The implication that there is a vibration only at 1Hz is plain wrong. To have a vibration abruptly stop, you need many frequencies (in general the shorter a feature in the time domain the more frequency components you need in the frequency domain). If we compare for example a sine wave with a square wave at the same frequency, the square wave will have many more frequency components in the Fourier domain (it's a sinc envelope of delta functions spaced at the frequency of the wave in fact). That's essentially what is done in the example the sine wave is multiplied by a square wave with half the frequency (similar things apply to the other examples). Saying only the fundamental frequency matters is just wrong.
This is also not just a "feature of the fitting to sines", it's fundamental and has real world implications. The reason why we e.g. see ringing on an oscilloscope trace of a square wave input is because the underlying analog system has a finite bandwidth, so we "cut-off"/attenuate higher frequency components, so the square wave does not have enough of those higher frequencies (which are irrelevant according to the author) to represent the full square wave.

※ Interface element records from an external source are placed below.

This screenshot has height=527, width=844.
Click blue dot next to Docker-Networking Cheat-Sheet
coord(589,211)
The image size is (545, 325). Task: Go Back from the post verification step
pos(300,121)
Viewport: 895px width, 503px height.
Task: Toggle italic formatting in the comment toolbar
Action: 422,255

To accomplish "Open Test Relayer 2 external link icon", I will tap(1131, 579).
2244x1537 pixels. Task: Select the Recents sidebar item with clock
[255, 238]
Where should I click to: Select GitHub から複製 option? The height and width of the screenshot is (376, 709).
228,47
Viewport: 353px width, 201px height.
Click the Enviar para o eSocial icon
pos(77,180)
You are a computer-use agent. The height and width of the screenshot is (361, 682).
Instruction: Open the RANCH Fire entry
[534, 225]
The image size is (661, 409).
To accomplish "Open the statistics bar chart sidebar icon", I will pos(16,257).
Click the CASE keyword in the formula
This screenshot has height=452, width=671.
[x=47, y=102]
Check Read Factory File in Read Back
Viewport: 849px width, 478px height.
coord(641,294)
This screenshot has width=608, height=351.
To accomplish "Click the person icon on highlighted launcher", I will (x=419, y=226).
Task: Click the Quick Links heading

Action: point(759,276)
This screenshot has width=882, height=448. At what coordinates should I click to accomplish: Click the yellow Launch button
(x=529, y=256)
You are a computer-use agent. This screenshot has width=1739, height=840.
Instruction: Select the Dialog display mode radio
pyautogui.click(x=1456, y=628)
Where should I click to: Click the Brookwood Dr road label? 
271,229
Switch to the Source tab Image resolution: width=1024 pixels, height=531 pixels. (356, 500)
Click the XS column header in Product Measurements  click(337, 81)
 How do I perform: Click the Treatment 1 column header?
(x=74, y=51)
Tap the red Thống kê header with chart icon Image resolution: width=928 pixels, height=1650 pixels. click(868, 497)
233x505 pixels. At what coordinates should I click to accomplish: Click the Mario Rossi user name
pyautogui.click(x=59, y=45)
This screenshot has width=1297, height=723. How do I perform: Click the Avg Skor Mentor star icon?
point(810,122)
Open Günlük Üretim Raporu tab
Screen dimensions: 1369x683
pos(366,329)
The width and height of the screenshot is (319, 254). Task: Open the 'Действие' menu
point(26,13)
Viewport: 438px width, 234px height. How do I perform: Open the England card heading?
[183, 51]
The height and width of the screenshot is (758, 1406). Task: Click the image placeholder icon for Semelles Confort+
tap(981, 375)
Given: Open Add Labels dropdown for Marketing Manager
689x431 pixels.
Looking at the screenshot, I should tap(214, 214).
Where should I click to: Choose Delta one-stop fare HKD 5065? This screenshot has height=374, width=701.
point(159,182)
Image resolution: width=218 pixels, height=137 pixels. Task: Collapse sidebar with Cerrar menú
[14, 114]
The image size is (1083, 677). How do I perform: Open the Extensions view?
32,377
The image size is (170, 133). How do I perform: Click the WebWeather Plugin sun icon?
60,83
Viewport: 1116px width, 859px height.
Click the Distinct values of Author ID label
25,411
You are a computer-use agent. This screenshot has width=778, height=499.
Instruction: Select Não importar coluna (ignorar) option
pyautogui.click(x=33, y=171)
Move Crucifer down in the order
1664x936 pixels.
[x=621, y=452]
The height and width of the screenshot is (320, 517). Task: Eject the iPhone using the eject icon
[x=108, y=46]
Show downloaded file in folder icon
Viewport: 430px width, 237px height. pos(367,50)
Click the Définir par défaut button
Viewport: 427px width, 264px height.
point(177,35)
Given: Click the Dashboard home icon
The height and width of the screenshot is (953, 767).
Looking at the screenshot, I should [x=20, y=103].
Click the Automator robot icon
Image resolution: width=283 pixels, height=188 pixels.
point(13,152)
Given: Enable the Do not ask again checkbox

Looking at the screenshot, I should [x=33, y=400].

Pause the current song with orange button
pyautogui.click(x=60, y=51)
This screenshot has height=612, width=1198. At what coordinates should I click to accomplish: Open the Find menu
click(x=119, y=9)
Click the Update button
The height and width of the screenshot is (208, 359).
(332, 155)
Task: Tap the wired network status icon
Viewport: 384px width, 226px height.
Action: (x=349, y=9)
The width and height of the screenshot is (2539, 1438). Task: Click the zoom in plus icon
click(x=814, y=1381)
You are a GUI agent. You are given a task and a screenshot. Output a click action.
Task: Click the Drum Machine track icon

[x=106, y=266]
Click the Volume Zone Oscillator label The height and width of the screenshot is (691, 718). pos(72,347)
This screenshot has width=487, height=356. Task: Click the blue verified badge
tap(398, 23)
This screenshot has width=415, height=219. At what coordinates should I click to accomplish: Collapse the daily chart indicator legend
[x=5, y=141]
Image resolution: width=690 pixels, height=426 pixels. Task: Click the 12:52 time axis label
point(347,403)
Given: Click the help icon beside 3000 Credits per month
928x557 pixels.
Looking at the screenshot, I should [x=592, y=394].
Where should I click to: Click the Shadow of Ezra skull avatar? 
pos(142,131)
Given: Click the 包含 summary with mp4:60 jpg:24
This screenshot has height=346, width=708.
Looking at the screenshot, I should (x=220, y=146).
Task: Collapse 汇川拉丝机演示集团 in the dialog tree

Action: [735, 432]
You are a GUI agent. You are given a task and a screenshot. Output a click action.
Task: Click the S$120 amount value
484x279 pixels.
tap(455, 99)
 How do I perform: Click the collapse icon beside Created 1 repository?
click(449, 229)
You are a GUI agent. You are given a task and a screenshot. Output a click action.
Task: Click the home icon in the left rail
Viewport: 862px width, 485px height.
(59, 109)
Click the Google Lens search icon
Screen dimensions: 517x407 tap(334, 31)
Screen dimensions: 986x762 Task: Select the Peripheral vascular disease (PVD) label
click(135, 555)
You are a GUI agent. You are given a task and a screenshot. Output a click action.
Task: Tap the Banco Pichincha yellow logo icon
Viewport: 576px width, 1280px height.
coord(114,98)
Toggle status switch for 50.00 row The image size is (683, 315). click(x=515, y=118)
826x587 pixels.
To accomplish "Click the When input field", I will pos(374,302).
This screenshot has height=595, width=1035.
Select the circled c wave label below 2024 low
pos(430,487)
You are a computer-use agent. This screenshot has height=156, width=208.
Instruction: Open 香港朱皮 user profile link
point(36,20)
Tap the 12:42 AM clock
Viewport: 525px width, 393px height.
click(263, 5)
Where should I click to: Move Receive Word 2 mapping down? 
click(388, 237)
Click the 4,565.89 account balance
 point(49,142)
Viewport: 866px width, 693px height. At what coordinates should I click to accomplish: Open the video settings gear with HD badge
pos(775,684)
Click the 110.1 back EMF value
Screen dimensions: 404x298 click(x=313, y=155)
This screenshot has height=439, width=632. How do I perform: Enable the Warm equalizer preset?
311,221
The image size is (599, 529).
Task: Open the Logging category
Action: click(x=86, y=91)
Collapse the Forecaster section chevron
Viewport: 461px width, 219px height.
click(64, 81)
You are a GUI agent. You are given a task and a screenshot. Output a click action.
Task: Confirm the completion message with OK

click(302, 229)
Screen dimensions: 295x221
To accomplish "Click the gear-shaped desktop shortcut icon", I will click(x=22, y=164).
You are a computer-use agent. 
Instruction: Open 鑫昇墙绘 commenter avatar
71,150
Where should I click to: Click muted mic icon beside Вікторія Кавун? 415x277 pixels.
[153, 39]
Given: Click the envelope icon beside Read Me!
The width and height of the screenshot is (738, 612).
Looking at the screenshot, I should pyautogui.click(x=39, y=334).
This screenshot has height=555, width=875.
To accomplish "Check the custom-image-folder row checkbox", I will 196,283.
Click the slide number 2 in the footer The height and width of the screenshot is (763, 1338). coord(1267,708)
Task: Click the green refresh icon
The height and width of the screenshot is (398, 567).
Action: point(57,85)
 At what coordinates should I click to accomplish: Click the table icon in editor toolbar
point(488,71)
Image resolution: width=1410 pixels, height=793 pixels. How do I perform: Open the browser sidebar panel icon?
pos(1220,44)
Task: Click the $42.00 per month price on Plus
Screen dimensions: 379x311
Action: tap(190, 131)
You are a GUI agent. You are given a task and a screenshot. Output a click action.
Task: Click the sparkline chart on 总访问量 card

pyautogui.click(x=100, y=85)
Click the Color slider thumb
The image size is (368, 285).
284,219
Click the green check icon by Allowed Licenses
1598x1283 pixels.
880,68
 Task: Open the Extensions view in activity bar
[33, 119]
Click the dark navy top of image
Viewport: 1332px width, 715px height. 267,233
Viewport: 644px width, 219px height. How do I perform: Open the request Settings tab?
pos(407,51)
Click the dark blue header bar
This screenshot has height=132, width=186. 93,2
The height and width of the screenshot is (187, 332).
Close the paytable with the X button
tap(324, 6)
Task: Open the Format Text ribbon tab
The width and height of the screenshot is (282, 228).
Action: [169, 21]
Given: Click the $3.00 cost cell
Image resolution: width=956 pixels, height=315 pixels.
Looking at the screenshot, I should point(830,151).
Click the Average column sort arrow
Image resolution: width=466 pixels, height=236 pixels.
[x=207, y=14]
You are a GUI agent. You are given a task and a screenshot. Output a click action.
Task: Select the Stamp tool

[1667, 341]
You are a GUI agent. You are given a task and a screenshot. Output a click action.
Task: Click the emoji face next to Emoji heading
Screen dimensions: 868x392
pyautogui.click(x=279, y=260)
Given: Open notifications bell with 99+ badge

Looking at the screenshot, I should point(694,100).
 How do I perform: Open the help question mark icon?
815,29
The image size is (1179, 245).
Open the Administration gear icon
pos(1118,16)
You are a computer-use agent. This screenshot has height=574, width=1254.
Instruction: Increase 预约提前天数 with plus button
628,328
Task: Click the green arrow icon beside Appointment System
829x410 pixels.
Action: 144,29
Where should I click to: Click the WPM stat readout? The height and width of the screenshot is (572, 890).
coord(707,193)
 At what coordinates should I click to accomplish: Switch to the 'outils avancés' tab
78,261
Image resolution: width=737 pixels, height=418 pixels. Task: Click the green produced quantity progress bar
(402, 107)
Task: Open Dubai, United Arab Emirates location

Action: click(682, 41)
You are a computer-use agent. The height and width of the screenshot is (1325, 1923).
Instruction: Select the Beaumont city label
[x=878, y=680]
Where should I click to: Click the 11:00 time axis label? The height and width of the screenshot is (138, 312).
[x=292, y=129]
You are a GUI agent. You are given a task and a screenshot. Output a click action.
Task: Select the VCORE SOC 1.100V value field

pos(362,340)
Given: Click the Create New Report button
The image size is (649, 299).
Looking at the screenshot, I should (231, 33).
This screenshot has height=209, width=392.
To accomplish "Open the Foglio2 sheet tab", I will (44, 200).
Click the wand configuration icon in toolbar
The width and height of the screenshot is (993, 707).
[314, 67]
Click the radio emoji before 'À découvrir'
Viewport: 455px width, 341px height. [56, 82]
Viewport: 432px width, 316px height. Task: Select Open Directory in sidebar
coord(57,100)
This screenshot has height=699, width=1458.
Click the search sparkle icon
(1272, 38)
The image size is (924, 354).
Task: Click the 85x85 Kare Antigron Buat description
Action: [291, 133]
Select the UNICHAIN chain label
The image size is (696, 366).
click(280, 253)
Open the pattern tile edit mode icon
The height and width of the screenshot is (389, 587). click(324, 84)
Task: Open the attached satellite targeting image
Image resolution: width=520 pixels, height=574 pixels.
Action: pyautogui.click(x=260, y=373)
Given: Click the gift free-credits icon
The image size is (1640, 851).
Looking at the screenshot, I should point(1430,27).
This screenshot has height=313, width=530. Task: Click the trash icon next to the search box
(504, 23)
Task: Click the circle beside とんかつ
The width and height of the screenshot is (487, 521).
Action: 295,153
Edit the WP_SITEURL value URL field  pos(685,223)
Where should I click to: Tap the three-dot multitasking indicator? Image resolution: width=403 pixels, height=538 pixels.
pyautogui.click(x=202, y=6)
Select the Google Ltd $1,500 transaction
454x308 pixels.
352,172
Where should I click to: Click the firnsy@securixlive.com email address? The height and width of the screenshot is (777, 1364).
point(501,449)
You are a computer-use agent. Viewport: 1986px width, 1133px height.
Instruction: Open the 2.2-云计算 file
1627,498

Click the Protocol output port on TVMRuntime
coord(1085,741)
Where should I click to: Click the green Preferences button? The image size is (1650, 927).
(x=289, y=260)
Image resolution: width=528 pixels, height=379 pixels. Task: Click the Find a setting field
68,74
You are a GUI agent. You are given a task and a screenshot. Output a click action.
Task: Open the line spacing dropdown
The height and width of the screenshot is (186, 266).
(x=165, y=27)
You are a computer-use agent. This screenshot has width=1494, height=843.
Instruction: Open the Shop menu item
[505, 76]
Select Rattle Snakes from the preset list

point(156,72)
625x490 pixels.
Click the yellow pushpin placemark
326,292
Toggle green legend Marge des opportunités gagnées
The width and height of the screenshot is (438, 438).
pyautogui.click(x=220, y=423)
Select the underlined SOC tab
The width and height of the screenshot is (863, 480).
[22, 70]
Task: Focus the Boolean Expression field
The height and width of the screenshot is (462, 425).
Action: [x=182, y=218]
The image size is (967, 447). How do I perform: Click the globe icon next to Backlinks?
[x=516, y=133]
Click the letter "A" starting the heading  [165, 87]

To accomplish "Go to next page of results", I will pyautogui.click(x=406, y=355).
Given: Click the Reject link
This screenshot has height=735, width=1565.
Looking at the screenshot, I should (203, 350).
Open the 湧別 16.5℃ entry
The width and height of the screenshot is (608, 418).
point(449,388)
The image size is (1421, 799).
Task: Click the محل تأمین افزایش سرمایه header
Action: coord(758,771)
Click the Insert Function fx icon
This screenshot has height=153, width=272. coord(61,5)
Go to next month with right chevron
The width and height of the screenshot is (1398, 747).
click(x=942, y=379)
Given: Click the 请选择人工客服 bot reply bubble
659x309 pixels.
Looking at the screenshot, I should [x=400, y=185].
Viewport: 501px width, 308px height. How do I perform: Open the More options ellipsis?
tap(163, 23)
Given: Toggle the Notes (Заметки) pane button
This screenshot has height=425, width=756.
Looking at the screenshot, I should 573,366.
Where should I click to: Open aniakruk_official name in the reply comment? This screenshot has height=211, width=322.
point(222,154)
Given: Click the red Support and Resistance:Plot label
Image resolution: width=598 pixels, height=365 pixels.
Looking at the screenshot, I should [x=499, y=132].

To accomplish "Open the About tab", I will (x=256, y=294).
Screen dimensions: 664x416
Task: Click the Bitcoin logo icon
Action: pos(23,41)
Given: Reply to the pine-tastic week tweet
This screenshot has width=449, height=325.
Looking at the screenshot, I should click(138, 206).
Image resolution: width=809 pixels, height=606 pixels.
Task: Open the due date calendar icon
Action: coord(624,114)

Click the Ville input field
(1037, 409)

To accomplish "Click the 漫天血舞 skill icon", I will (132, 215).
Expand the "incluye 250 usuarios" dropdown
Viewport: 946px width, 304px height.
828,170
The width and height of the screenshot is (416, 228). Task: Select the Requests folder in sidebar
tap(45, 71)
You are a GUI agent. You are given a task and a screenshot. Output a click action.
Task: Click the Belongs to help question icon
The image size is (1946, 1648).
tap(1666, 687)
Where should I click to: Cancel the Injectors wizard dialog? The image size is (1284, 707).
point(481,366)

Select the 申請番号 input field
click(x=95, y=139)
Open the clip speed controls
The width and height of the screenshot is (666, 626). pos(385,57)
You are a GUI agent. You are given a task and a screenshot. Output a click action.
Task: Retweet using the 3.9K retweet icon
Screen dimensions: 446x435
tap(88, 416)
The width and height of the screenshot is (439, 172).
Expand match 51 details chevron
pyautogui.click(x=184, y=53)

maybe this is the way mechanical engineers look at it, but leaving out stfts and spectrograms seems super weird to me.
Its not that unintuitive to imagine that if all of your signals are pulses, something like the wavelet transform might do a better job at giving you meaningful insights into a signal than the fourier transform might.
Reality is often different from ideal and not that linear. So basic wave-forms often aren't really sinus. But people usually only know sinus, so they'll use this hammer on every nail. Some guys into electrical engineering maybe know about rectangles, but there's, not yet, enough deeper understanding out there for playing with the mathematical tools correctly.
For example, the Fourier transform of Ly is. F[L(2)y] = L(2)˜y(k), where y(k) is the factor from L(2)y's distribution.
That is not even wrong. A Fourier transform is a basis expansion. In particular, the full expansion is exact (not just an approximation). Of course, truncated expansions are approximations.
The actually interesting part: Why is this basis expansion so much more useful than, e.g. expanding into some eigenfunctions, Hermite polynomials, etc.? The decomposition into (complex) exponentials converts between addition and multiplication, i. e. sin(x+y), cos(x+y) you get from multiplying sin(x), cos(x), sin(y) and cos(y). This in turn has important implications such as turning derivatives into multipliers. More generally you can consider nonlinear Fourier transforms with different groups and generators other than exponentials.
TLDR: It is a transform. What you are transforming between is what makes it so useful.
Which is an absolutely subjective choice in an of itself and immediately breaks the notion that curve-fitting done that way is going to be telling you some absolute truth about the function.
For example, you might want, at each point of the non-linear curve being fitted, throw a line perpendicular to its tangent, compute the distance to the linear fit, and sum those distances over all points of the non-linear curve.
About as intuitively correct (if not more) as the "fit" proposed, yet yields a very different result.
Statistics are by definition subjective unless you use a specifically demonstrated property of the particular way you decide to project your data to the simple-minded underlying statistical model.
I love the visualizations on that page. There were some other cool interactive visualizatiosn on bl.ocks.org, but sadly, that site has be shattered. This is the closest I could find:
* https://observablehq.com/@drio/visualizing-the-fourier-serie...
* https://blocks.roadtolarissa.com/denisemauldin/b0424b73fae8c...
There was another comment that referred to why we use this orthonormal basis versus another, and I think to appreciate the full reason of why this was done in the first place is important. But this presentation is a very good introduction for someone with my particular training.